WHAT THE TASK ASKS
Turn every line of the listing below into a numbered list, one line per number, leaving out the blank lines.

GIVEN INFORMATION
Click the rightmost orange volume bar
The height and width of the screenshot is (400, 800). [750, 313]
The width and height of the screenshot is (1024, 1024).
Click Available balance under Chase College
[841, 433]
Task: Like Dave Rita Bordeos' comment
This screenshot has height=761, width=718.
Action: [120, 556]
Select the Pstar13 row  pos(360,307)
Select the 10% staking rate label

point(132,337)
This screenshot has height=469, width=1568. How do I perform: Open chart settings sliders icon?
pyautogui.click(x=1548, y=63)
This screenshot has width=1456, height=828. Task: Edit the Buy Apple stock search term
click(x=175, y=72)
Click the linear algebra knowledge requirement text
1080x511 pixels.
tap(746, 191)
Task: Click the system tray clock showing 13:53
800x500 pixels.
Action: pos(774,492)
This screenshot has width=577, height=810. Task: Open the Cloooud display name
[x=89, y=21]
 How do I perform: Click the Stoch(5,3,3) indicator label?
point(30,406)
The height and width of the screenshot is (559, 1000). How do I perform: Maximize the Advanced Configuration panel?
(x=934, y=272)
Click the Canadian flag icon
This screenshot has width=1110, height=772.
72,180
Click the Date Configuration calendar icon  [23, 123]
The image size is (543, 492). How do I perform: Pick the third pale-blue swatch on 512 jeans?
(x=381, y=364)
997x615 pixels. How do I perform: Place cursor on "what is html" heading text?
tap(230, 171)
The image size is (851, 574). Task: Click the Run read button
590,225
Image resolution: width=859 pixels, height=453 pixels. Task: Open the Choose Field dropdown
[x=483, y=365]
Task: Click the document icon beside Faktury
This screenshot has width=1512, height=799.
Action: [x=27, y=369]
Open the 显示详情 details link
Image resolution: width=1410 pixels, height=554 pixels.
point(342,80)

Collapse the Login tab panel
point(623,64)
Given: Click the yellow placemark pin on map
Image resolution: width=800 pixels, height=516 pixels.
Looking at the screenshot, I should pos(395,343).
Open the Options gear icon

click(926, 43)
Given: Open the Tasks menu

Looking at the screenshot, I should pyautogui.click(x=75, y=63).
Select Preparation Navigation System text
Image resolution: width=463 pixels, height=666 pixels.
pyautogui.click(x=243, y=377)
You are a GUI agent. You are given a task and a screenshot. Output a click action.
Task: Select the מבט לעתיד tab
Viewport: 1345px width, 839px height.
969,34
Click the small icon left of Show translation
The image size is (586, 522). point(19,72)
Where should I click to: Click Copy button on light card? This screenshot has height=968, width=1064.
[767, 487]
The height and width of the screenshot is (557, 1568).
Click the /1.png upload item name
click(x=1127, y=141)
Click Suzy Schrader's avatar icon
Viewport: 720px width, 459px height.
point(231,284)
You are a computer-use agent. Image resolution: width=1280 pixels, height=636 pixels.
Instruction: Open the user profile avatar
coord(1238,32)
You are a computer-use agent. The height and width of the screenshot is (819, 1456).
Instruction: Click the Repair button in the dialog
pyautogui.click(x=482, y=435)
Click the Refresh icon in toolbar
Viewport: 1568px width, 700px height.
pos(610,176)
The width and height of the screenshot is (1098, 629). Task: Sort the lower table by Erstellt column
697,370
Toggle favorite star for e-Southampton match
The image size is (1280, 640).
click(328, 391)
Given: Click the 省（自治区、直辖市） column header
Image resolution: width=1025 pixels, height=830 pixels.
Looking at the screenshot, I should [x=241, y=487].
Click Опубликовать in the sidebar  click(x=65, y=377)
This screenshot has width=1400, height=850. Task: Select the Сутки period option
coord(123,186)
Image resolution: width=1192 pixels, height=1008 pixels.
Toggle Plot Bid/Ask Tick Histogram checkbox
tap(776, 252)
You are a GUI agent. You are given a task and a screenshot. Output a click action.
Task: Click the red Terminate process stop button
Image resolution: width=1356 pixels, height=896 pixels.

TASK RESPONSE
1. Click the rightmost orange volume bar
2. The height and width of the screenshot is (400, 800). [750, 313]
3. The width and height of the screenshot is (1024, 1024).
4. Click Available balance under Chase College
5. [841, 433]
6. Task: Like Dave Rita Bordeos' comment
7. This screenshot has height=761, width=718.
8. Action: [120, 556]
9. Select the Pstar13 row  pos(360,307)
10. Select the 10% staking rate label
11. point(132,337)
12. This screenshot has height=469, width=1568. How do I perform: Open chart settings sliders icon?
13. pyautogui.click(x=1548, y=63)
14. This screenshot has width=1456, height=828. Task: Edit the Buy Apple stock search term
15. click(x=175, y=72)
16. Click the linear algebra knowledge requirement text
17. 1080x511 pixels.
18. tap(746, 191)
19. Task: Click the system tray clock showing 13:53
20. 800x500 pixels.
21. Action: pos(774,492)
22. This screenshot has width=577, height=810. Task: Open the Cloooud display name
23. [x=89, y=21]
24.  How do I perform: Click the Stoch(5,3,3) indicator label?
25. point(30,406)
26. The height and width of the screenshot is (559, 1000). How do I perform: Maximize the Advanced Configuration panel?
27. (x=934, y=272)
28. Click the Canadian flag icon
29. This screenshot has width=1110, height=772.
30. 72,180
31. Click the Date Configuration calendar icon  [23, 123]
32. The image size is (543, 492). How do I perform: Pick the third pale-blue swatch on 512 jeans?
33. (x=381, y=364)
34. 997x615 pixels. How do I perform: Place cursor on "what is html" heading text?
35. tap(230, 171)
36. The image size is (851, 574). Task: Click the Run read button
37. 590,225
38. Image resolution: width=859 pixels, height=453 pixels. Task: Open the Choose Field dropdown
39. [x=483, y=365]
40. Task: Click the document icon beside Faktury
41. This screenshot has width=1512, height=799.
42. Action: [x=27, y=369]
43. Open the 显示详情 details link
44. Image resolution: width=1410 pixels, height=554 pixels.
45. point(342,80)
46. Collapse the Login tab panel
47. point(623,64)
48. Given: Click the yellow placemark pin on map
49. Image resolution: width=800 pixels, height=516 pixels.
50. Looking at the screenshot, I should pos(395,343).
51. Open the Options gear icon
52. click(926, 43)
53. Given: Open the Tasks menu
54. Looking at the screenshot, I should pyautogui.click(x=75, y=63).
55. Select Preparation Navigation System text
56. Image resolution: width=463 pixels, height=666 pixels.
57. pyautogui.click(x=243, y=377)
58. You are a GUI agent. You are given a task and a screenshot. Output a click action.
59. Task: Select the מבט לעתיד tab
60. Viewport: 1345px width, 839px height.
61. 969,34
62. Click the small icon left of Show translation
63. The image size is (586, 522). point(19,72)
64. Where should I click to: Click Copy button on light card? This screenshot has height=968, width=1064.
65. [767, 487]
66. The height and width of the screenshot is (557, 1568).
67. Click the /1.png upload item name
68. click(x=1127, y=141)
69. Click Suzy Schrader's avatar icon
70. Viewport: 720px width, 459px height.
71. point(231,284)
72. You are a computer-use agent. Image resolution: width=1280 pixels, height=636 pixels.
73. Instruction: Open the user profile avatar
74. coord(1238,32)
75. You are a computer-use agent. The height and width of the screenshot is (819, 1456).
76. Instruction: Click the Repair button in the dialog
77. pyautogui.click(x=482, y=435)
78. Click the Refresh icon in toolbar
79. Viewport: 1568px width, 700px height.
80. pos(610,176)
81. The width and height of the screenshot is (1098, 629). Task: Sort the lower table by Erstellt column
82. 697,370
83. Toggle favorite star for e-Southampton match
84. The image size is (1280, 640).
85. click(328, 391)
86. Given: Click the 省（自治区、直辖市） column header
87. Image resolution: width=1025 pixels, height=830 pixels.
88. Looking at the screenshot, I should [x=241, y=487].
89. Click Опубликовать in the sidebar  click(x=65, y=377)
90. This screenshot has width=1400, height=850. Task: Select the Сутки period option
91. coord(123,186)
92. Image resolution: width=1192 pixels, height=1008 pixels.
93. Toggle Plot Bid/Ask Tick Histogram checkbox
94. tap(776, 252)
95. You are a GUI agent. You are given a task and a screenshot. Output a click action.
96. Task: Click the red Terminate process stop button
97. Image resolution: width=1356 pixels, height=896 pixels.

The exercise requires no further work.